Juve hat zwar nichts mit dem AS Rom zu tun, aber es war irgendwie eine England-Italien-Sache und wurde auf das Spiel gegen Turin übertragen. 

   „Den ganzen Tag über hatte sich die Atmosphäre in der Brüsseler Innenstadt aufgeheizt. In Bars und Restaurants und auf den großen Plätzen kam es immer wieder zu Übergriffen. Leuchtraketen wurden hin- und hergeschossen, die Stimmung wurde immer feindlicher. Aber dass es zu so einer Katastrophe kommen würde, hätte niemand ahnen können. 

   „Ich sehe Grahams Gesicht noch heute die Erschütterung an, wenn er davon spricht. Es war die schwärzeste Nacht des europäischen Fußballs, der Tiefpunkt der an üblen Momenten nicht gerade kurzen Geschichte britischer Hooligans. Als bekennender Liverpool- und England-Anhänger schämte ich mich sehr, so wie alle Reds-Fans. Wir hatten Schuld auf uns geladen, und die wog schwer. Ausgerechnet Liverpool! Die Fans des LFC galten bis dahin in Europa als feierfreudig, aber friedlich. Jahr für Jahr waren sie auf dem Kontinent unterwegs gewesen, und es hatte nie großen Ärger gegeben. Der Schock, die Trauer und die Verbitterung saßen tief, vor allem in Italien und bei Juventus Turin.

▶ [DIE AUFGABE]
Können Sie den Auszug über die Brüsseler Fußballnacht vollständig und Wort für Wort abschreiben? Die Liste stammt aus einer anderen Quelle als der Auszug.

▶ [ERFASSTE DATEN]
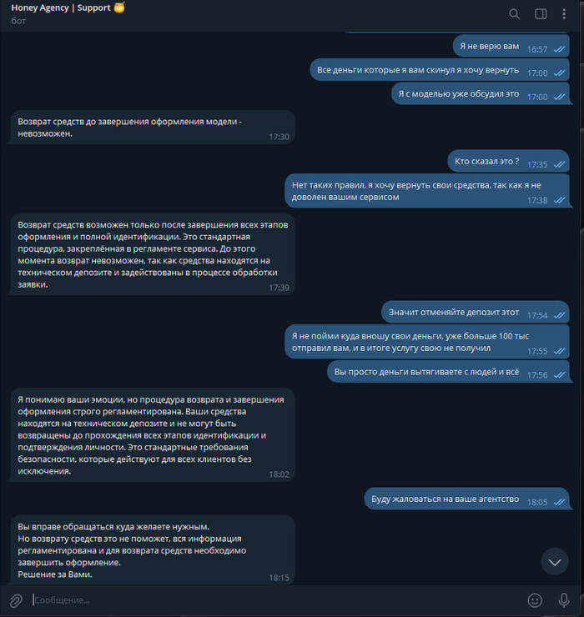Start voice message with microphone icon
Image resolution: width=584 pixels, height=617 pixels.
point(564,600)
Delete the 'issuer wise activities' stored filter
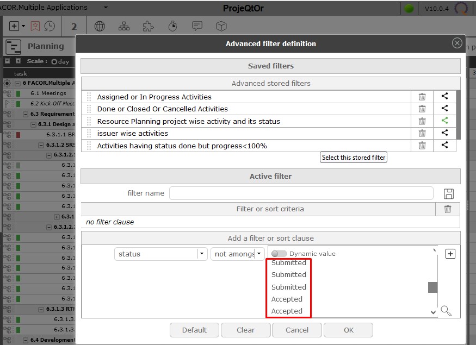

▶ [ERGEBNIS UNTEN]
Juve hat zwar nichts mit dem AS Rom zu tun, aber es war irgendwie eine England-Italien-Sache und wurde auf das Spiel gegen Turin übertragen. 

   „Den ganzen Tag über hatte sich die Atmosphäre in der Brüsseler Innenstadt aufgeheizt. In Bars und Restaurants und auf den großen Plätzen kam es immer wieder zu Übergriffen. Leuchtraketen wurden hin- und hergeschossen, die Stimmung wurde immer feindlicher. Aber dass es zu so einer Katastrophe kommen würde, hätte niemand ahnen können. 

   „Ich sehe Grahams Gesicht noch heute die Erschütterung an, wenn er davon spricht. Es war die schwärzeste Nacht des europäischen Fußballs, der Tiefpunkt der an üblen Momenten nicht gerade kurzen Geschichte britischer Hooligans. Als bekennender Liverpool- und England-Anhänger schämte ich mich sehr, so wie alle Reds-Fans. Wir hatten Schuld auf uns geladen, und die wog schwer. Ausgerechnet Liverpool! Die Fans des LFC galten bis dahin in Europa als feierfreudig, aber friedlich. Jahr für Jahr waren sie auf dem Kontinent unterwegs gewesen, und es hatte nie großen Ärger gegeben. Der Schock, die Trauer und die Verbitterung saßen tief, vor allem in Italien und bei Juventus Turin.